What must it be like
waiting among strangers
The past has been wiped like
puddled milk from the kitchen
Vanished like the coffee cup
constantly misplaced, liquid
Devoured like the oatmeal
raisin cookies in the green
The weeping willow where she
and grandad box-stepped,
the apple trees in the orchard
that supplied her sauces and pies
Now, all are withered and wasted;
small, hard fruit worm-ridden,
rotting on the ground,
waiting for decomposition.
When I am in the city
I dream of the country.
Fields of marching cornstalks
Gravel roads disappearing over hills
Stands of pine trees by invisible creeks
Queen Anne’s lace along the roadside
Tiger lilies and red-winged blackbirds
Lean yellow cats and fat raccoons
Wind hissing across treetops
Whistling through barn rafters
Spinning and squeaking the windmill
The fragrance of hard-packed earth
Of the burn pile in the backyard
Of the acres of casual green grass
Of the hidden green even in drought
Tractors buzz in the distance
But more often there is silence
A few birds chattering, an owl
Nights so completely dark and silent
That stars willingly reveal their secrets
Scorpio, low on the late summer horizon
Northern Cross, if you crane your neck.
Country skies humble me.
When I am in the country
I dream of the city.
Stone and steel climbing, hoping
To peer over their neighbor’s shoulders
Windows hold staring contests to prove
Wright or Sullivan or Pei was better
Red, yellow, and green eyes blinking
Blue lights pulsing from the lakefront
Warning boats to stay far from shore
El music: rumble, swoosh, ding-dong
Doors closing, now approaching…
The subconscious breathing of traffic
Until an ambulance or fire truck screams
Then fades into the white noise machine
Night shines with millions of bulbs
The golden glow of parking garages
Harsh whites of washed out stairwells
Giant lighted notes from CNA or Aon
Cryptic colors on skyscraper spires
Green could mean leukemia or St. Pat’s
Silent Technicolor pictures play
In condo windows across the street.
City lights comfort me.
Over twenty-five years ago
On a muggy summer night
My grandparents put a cassette in a beat up tape player
And danced together on the front lawn to Loretta Lynn
The coal miner’s daughter from Kentucky
Grandma and grandpa swaying under the willow tree
Glasses of iced tea waiting on the porch rail
My sister and I chasing each other through the grass
Swinging on the willow branches until they broke
Knocking breath from our bodies
Over twenty-five years later
I sat in a Berwyn bar
Listening to Tom Russell sing about coal miners
And old men in dying southern towns
And I wondered about my grandpa
Midwestern tenant farmer
How proud he must have been to buy his own farm
To start the family auction business
To paint the fresh black lettering on the barn
That read Evergreen View Farm
And I thought about my grandma
Reading grammar books in a two-room schoolhouse
Books that still lined the hallway shelves when I was a girl
Her stories about skating on winter ponds
And fighting with her sisters over dime store candy
And party line phones
They cut down the willow tree after grandpa died
And soon, like ice cubes softly melting
My sister and I vanished from grandma’s memory
Became the strangers at Thanksgiving dinner
Leaving only a branch or two on the family tree
But I wonder if sometimes
On summer evenings
When the glasses of iced tea drip
And children play on the nursing home sidewalks
She remembers that night twenty-five years past
When she danced under the willow tree
With her husband and Loretta Lynn
I am from gravel roads and evergreens,
the pine needles drifting like snow banks.

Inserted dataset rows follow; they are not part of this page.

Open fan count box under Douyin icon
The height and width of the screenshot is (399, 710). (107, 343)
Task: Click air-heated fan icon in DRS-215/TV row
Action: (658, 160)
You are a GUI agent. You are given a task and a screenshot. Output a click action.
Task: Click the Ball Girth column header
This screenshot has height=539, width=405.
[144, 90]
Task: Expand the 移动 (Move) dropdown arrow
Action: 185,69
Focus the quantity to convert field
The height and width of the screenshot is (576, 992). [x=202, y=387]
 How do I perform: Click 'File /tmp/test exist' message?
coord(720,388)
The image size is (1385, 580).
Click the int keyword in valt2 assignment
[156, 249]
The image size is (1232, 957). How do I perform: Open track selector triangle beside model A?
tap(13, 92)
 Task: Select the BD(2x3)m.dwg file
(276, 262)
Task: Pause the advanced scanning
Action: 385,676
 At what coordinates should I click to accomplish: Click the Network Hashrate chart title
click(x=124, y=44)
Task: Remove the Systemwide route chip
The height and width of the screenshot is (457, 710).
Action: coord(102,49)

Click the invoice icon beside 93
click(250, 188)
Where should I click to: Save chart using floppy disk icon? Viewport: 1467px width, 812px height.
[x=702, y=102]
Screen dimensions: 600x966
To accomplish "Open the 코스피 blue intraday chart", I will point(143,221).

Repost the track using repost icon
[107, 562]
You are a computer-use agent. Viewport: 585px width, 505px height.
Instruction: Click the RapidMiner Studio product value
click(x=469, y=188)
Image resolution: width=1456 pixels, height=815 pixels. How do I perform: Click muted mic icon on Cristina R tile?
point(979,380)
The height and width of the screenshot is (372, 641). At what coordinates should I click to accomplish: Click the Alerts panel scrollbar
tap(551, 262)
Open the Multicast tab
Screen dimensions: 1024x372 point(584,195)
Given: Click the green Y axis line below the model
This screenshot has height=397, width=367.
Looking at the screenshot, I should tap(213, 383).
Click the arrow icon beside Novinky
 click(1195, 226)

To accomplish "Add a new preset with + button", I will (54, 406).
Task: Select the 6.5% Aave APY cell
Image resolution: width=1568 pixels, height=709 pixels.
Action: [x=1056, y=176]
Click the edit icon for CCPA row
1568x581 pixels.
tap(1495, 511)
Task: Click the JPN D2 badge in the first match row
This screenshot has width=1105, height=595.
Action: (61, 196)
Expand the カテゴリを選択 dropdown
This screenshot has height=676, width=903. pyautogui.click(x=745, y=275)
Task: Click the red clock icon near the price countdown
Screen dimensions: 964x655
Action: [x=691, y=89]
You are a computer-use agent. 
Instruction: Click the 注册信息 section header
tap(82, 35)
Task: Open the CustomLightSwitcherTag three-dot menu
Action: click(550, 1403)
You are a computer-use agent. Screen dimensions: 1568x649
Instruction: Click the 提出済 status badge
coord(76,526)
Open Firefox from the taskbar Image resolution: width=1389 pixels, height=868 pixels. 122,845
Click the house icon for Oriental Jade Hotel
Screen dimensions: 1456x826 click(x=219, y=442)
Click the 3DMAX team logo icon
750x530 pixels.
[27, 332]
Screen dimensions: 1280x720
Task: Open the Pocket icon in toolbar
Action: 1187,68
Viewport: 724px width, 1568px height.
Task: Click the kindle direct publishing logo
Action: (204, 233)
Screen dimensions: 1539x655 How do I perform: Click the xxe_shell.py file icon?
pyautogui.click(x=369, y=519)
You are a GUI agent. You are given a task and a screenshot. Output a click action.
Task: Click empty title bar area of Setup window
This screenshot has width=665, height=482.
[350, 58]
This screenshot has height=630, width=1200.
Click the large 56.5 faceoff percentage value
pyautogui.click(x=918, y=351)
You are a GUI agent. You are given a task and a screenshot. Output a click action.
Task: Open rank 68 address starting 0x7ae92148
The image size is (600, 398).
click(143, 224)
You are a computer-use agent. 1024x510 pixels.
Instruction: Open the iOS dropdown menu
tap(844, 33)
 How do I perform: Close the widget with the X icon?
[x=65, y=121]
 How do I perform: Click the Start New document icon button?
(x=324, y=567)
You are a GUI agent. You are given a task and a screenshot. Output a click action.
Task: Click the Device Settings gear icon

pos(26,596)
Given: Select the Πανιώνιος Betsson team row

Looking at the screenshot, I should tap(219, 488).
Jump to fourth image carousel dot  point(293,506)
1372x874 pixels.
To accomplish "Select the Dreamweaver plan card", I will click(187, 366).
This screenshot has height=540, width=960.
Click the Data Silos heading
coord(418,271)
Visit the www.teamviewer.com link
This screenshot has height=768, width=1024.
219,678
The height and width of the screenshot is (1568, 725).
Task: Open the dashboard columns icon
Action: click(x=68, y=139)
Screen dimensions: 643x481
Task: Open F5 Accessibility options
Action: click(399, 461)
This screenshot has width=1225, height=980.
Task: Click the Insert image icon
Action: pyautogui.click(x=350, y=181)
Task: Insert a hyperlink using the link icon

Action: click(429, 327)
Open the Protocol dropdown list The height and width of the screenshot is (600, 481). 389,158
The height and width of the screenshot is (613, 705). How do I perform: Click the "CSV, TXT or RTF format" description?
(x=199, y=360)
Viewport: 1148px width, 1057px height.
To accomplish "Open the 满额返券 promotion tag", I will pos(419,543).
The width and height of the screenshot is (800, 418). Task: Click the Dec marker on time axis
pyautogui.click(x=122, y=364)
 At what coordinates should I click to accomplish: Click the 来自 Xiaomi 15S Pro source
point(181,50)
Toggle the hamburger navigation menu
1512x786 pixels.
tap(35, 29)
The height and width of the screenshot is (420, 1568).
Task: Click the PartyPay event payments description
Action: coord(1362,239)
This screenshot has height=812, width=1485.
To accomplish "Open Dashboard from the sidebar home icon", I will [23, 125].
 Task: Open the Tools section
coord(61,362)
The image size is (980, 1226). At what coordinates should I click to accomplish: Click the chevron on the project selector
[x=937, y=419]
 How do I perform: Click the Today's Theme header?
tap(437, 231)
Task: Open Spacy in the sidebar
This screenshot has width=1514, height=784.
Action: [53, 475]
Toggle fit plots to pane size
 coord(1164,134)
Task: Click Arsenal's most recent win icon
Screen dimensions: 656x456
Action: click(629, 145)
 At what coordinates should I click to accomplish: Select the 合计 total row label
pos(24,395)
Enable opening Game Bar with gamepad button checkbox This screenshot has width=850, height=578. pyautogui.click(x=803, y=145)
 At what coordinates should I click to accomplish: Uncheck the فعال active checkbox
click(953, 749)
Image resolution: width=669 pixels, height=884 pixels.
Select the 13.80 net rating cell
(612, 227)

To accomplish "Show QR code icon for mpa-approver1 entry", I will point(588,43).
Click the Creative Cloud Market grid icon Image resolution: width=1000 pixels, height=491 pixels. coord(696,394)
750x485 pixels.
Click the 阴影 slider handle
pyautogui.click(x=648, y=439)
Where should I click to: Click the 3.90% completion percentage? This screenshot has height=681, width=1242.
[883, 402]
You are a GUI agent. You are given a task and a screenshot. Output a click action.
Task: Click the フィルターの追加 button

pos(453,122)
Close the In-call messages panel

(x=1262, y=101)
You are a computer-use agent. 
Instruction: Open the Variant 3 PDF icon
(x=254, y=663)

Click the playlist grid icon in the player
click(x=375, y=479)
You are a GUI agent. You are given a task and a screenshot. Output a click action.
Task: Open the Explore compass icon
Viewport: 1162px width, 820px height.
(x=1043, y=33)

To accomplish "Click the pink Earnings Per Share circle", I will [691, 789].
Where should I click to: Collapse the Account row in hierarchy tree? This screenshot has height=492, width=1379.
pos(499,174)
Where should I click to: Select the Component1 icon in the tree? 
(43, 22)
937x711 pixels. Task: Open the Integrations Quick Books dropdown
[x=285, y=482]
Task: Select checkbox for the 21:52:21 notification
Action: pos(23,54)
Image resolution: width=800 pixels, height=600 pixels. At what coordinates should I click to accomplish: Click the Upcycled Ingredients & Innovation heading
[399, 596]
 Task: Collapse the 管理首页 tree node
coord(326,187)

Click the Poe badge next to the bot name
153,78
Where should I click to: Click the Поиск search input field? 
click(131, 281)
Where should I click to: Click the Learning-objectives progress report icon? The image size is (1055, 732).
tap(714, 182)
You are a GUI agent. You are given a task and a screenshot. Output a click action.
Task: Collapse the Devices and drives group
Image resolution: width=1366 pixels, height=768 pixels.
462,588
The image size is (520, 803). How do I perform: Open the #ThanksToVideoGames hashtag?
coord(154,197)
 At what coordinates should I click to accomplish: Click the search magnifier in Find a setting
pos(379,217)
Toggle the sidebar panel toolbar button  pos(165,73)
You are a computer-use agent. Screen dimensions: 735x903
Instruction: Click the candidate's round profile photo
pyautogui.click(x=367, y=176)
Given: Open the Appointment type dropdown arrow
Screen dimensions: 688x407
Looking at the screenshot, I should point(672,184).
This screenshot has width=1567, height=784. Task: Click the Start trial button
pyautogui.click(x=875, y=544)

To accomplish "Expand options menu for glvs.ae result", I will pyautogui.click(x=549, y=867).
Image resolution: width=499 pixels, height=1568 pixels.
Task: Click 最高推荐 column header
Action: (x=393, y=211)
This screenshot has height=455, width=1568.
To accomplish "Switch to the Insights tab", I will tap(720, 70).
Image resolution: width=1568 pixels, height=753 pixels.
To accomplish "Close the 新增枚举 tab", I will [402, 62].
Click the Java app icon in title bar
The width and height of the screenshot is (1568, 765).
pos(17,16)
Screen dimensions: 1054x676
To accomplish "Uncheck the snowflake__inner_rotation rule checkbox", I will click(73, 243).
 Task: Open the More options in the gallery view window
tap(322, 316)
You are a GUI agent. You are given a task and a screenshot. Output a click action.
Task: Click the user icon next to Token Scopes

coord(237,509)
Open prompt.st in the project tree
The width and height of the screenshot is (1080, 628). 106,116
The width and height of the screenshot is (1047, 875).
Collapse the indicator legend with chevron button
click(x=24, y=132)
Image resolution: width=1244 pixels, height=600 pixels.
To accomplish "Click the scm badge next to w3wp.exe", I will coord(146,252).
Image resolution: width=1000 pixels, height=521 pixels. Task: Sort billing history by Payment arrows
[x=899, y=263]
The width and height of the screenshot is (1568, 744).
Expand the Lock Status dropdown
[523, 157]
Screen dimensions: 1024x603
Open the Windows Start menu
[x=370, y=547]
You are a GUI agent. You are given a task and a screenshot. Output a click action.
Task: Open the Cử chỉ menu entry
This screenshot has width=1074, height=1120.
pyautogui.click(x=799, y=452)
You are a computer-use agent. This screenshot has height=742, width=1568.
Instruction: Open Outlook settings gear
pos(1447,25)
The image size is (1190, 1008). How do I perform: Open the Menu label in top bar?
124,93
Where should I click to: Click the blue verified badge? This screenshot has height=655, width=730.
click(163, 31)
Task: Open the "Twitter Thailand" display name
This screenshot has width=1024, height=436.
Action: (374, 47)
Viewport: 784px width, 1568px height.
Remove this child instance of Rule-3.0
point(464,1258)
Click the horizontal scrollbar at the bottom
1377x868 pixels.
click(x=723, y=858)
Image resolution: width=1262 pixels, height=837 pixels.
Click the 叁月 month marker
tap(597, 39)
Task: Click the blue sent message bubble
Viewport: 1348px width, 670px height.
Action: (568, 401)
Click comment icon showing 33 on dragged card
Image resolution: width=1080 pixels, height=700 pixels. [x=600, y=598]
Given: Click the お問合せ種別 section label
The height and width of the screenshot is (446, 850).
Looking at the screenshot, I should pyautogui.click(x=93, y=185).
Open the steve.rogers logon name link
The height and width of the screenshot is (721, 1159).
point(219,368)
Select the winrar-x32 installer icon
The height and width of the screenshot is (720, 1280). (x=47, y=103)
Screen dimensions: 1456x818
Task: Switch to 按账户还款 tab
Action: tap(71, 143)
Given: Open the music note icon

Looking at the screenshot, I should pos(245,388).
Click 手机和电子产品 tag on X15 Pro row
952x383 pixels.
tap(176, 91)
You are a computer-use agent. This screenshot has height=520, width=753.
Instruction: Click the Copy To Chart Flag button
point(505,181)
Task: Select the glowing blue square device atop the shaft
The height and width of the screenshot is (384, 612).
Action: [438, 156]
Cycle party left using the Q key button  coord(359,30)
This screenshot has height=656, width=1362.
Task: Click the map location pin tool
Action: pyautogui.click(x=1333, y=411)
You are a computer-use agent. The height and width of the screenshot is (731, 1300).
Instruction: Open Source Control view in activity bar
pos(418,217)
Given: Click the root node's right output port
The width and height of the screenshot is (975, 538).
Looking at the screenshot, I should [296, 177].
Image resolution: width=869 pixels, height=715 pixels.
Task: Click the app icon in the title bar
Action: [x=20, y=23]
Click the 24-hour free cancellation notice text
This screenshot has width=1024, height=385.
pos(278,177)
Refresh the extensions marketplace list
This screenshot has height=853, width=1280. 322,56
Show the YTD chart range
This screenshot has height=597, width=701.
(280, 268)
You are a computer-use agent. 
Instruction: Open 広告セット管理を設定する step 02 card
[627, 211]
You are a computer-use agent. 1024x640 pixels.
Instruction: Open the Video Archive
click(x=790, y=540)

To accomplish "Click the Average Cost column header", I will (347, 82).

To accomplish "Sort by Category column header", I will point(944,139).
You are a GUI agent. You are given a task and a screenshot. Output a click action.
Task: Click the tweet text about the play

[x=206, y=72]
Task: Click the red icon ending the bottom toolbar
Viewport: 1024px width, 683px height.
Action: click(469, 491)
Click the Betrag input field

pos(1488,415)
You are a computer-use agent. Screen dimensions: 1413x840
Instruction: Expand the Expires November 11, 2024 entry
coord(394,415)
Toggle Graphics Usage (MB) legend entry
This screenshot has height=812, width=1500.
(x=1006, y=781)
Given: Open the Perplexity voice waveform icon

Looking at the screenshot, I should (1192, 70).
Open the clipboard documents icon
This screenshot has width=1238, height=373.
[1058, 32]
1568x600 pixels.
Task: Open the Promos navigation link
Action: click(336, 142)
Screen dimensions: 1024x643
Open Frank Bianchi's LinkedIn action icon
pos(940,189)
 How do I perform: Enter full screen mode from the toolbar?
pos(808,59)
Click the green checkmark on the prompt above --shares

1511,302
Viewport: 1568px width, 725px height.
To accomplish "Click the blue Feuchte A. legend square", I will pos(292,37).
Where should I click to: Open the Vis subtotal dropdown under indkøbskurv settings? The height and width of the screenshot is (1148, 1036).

I am from the harvest of apple trees
and freezers crammed with pies and sauces.
I’m from porch swings on summer days
and the lazy buzz of the tractor –
from steep, creaking farmhouse stairs
leading to unheated bedrooms in winter.
I am from the rusty windmill
and the well water beneath it.
I’m from the smells of thirsty corn
before the storm and the moist earth after.
I am from sale barn bleachers and cattle pens,
long-absent cows replaced by hoops and foul lines.
I am from the empty mile between neighbors
and the lone car fading in and out of hearing.
I’m from the county line road – neverland
between school districts and church parishes
and lucky winner of the longest bus ride.
I’m from the land of make believe and amuse
yourself, bereft of cable or public television.
I am from the vanishing rural school –
consolidated and renamed to boost
class size to a whopping 42.
I am from the ruthless practicality
of the farmer, who knows
the animals will be eaten,
the drought may or may not end, and
life happens as Mother Nature dictates.
*In response to a poem by George Ella Lyon.